The other half of my day, I spend in very close proximity to a thermometer. Not one of those flashy ones that can tell you your body temperature to an accuracy of three decimal points, but a good old-fashioned mercury thermometer. I read somewhere that mercury was friendly to the environment. I know that I certainly am. Bolsonaro may not take the pandemic seriously, but I certainly do. At the first sign of a flush, there I am walking around the house with a thermometer in my mouth, preparing for isolation. I got really worried the other day when the temperature inside my mouth was 45ºC. I didn’t realise that it was better to wait a few minutes after drinking a cappuccino, followed by a latte macchiato.
Jair Bolsonaro has hit the nail on the head. This coronavirus business is nothing but a plot. He doesn’t believe a word of what everyone else is saying, and would rather spend his time clearing a few shrubs from his back garden, the Amazon.
The Brazilian president does have a point. It’s not for nothing that China has just sent hundreds of thousands of useless facemasks to the Netherlands. Meanwhile, back in France, president Macron is relieved he doesn’t have to worry about reforming the state pension anymore. In his first stint in office, Macron has managed to modernise the French economy, and rejuvenate the population, whose average age will have dropped 10 years by the time the pandemic is over.
Even Boris Johnson is in on the act. Who would wear a tie when staying at home with a temperature? My 15-year-old never gets out of his pyjamas when he’s at home, at the best of times. Had I seen an unshaven, sick-looking man, strolling around the bedroom in nothing but a tee-shirt and boxer shorts, I may have believed him.

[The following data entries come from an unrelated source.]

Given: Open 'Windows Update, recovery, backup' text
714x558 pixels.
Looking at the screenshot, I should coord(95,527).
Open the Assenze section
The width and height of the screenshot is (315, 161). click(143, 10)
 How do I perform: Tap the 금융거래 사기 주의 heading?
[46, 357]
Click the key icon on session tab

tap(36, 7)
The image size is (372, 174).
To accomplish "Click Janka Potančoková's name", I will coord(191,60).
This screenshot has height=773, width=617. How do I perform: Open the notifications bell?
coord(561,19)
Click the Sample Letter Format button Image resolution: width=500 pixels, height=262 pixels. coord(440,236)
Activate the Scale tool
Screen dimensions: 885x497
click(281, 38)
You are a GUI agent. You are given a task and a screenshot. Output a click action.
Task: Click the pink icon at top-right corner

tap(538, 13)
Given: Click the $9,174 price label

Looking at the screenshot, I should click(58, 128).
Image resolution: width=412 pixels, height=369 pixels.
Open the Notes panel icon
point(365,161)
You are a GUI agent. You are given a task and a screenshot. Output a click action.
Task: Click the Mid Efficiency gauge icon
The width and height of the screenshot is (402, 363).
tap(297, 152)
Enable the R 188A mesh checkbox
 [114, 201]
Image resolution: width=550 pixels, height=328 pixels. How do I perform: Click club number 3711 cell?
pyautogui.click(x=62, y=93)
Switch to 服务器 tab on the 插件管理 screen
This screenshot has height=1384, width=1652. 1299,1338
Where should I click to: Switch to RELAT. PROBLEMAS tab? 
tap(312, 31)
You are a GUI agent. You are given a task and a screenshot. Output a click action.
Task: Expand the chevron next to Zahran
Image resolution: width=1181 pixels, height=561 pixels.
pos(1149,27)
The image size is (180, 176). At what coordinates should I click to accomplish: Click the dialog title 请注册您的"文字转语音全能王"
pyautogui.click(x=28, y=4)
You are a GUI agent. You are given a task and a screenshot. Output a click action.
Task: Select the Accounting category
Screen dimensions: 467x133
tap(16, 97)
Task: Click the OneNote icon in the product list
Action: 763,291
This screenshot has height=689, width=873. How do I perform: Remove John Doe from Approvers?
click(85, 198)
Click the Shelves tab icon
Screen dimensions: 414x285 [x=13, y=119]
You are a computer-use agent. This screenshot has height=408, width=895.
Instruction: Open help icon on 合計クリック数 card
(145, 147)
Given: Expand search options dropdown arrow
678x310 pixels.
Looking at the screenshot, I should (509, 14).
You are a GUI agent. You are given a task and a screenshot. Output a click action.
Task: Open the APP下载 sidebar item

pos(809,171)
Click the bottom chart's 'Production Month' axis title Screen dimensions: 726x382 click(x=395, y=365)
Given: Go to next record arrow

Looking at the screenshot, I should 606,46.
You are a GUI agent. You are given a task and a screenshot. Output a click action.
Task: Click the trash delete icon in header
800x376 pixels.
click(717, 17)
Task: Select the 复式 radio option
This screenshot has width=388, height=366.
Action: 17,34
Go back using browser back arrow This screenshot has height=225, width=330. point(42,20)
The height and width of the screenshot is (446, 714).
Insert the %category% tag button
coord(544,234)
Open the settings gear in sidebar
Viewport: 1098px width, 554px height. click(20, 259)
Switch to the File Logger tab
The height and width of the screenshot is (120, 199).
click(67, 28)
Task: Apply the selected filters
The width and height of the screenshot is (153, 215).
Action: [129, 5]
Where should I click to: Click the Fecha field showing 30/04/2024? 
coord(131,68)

The situation in the UK is nothing but a plot. How can it be otherwise, when social distancing measures include reducing the number of Underground trains so that you can pack twice as many commuters into half the number of trains? Crowded trains are a hunting ground for pickpockets. But in these times where there are more virus particles floating in the air, than oxygen molecules, you are more likely to get your FFP2 mask nicked than your iPhone.
The shortage of masks – in France, at any rate – may be solved as president Macron has just realized that if France can send satellites into orbit, France can surely manufacture a few billion face masks in a couple of weeks.
Making face masks is not as complicated as making respirators. The Netherlands forgot to order theirs to Dutch firm Philips, and by the time they did, the aforementioned Philips had run out of stock, having just sold the last remaining machines to China.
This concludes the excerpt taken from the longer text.